At least one tea enjoyer, Lu Yu, set out to write a book about it. Yu’s book Cha Jing, known in English as The Classic of Tea, details the proper way to cultivate and enjoy tea with details such as the gathering of water and tea itself. Not only was tea important to Yu, and likely all who enjoyed his book, but so too was the ritual and details of the tea itself.

If we look at religious rituals, clearly people have always derived something of value from routine. Christian baptism, Harai and other forms of purification in Japanese Shintōism as well as the spiritual practice of sweats in numerous Indigenous cultures show that people feel replenished and cleansed from rituals. A majority of the world follows some sort of religion. With that in mind, billions of people probably follow some sort of typical religious ritual.

Of course, just because a large number of people continually engage in a behaviour doesn’t mean it’s positive. Habitual drinking and smoking are rituals that millions of people across the world engage in frequently. While these acts could very well provide social cohesion, they can also kill you. Coffee, however, is a mostly harmless drink that many people worldwide partake in. Nations around the world have distinct cultures around coffee. Italy in particular is home to numerous styles of coffee, with the trade of coffee itself originating in Arabia hundreds of years ago. In simple terms, coffee as a ritual has roots around the world.
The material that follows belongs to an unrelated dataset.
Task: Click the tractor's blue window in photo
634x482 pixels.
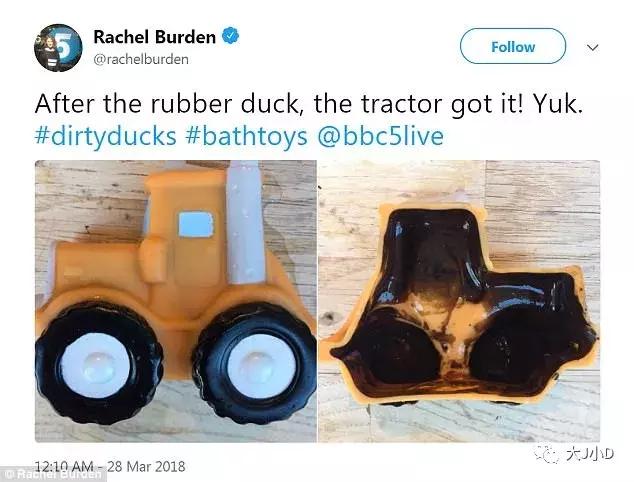Action: (x=196, y=225)
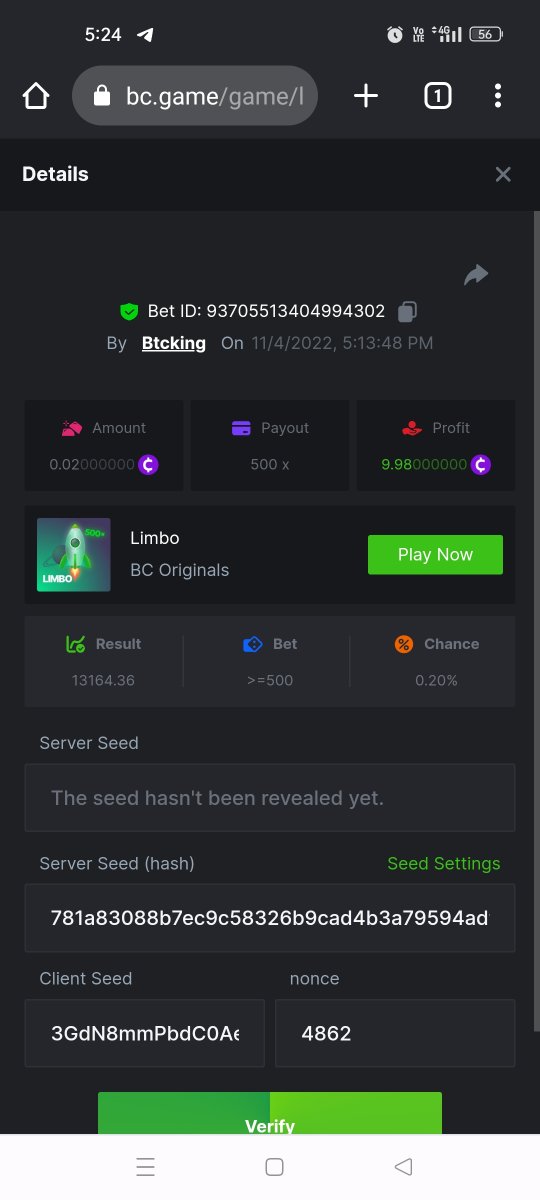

The point I am hopefully illustrating is that ritual, routine, habit or whatever term you prefer is a critical part of human history, society and health. While my dad and I aren’t conducting baptisms, purification rituals or prayer together, we are engaging in a daily habit that provides structure and social cohesion.
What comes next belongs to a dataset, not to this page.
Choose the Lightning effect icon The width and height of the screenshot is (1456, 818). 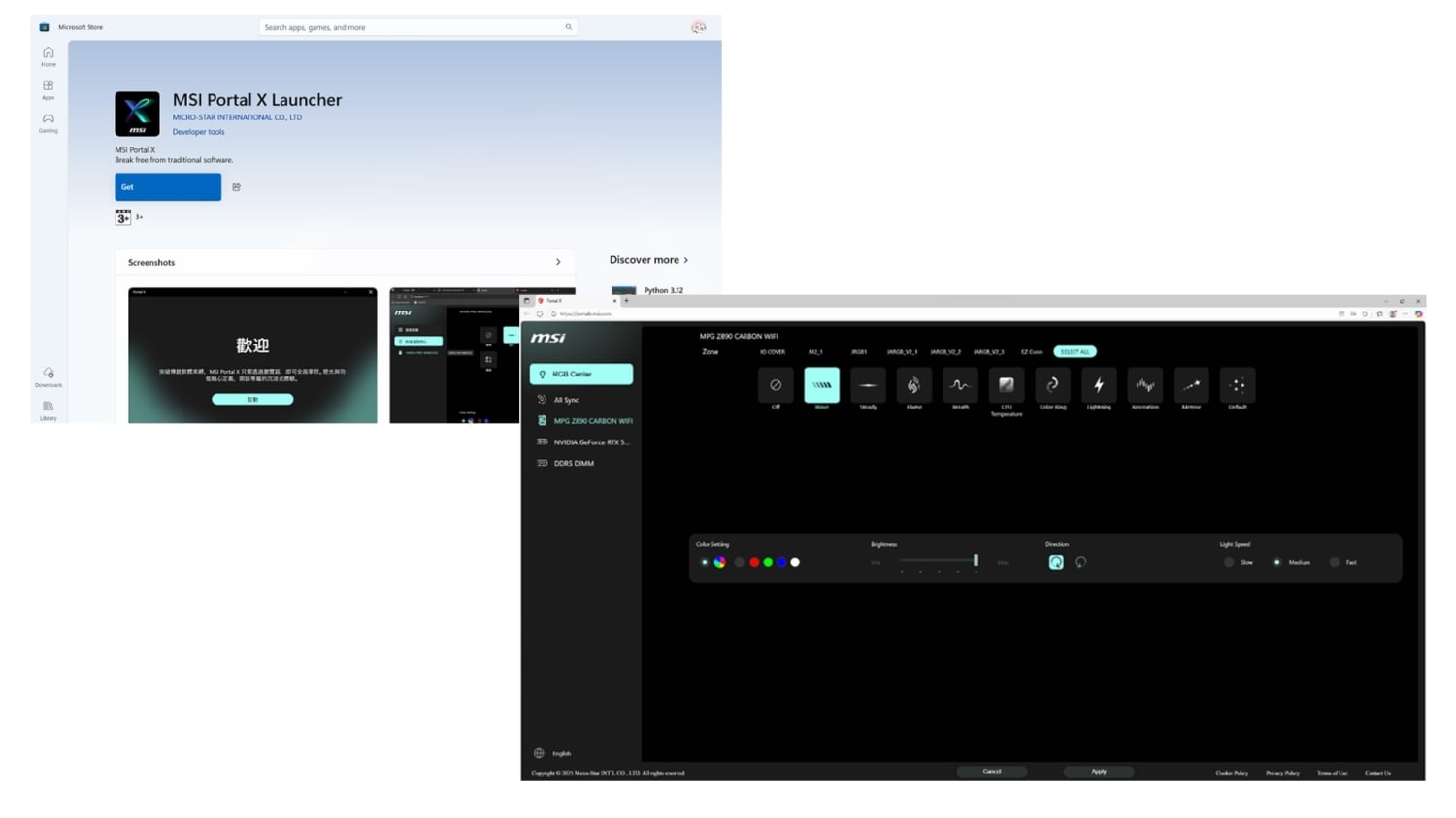[x=1098, y=385]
Though my dad and I are individuals engaging in routine together, ritual as a concept itself is part of a greater social behaviour that spans the entirety of history.

The key takeaway is that ritual is an important and natural part of life. Engaging in ritual can improve our mental health and social well-being with others while providing structure. Family dinner, coffee with friends or a daily walk are deeper parts of life than they are given credit for. Morning coffee is more than just a cup of hot water with caffeine, it is a ritual that connects people, it connects me and my dad with every bean I grind.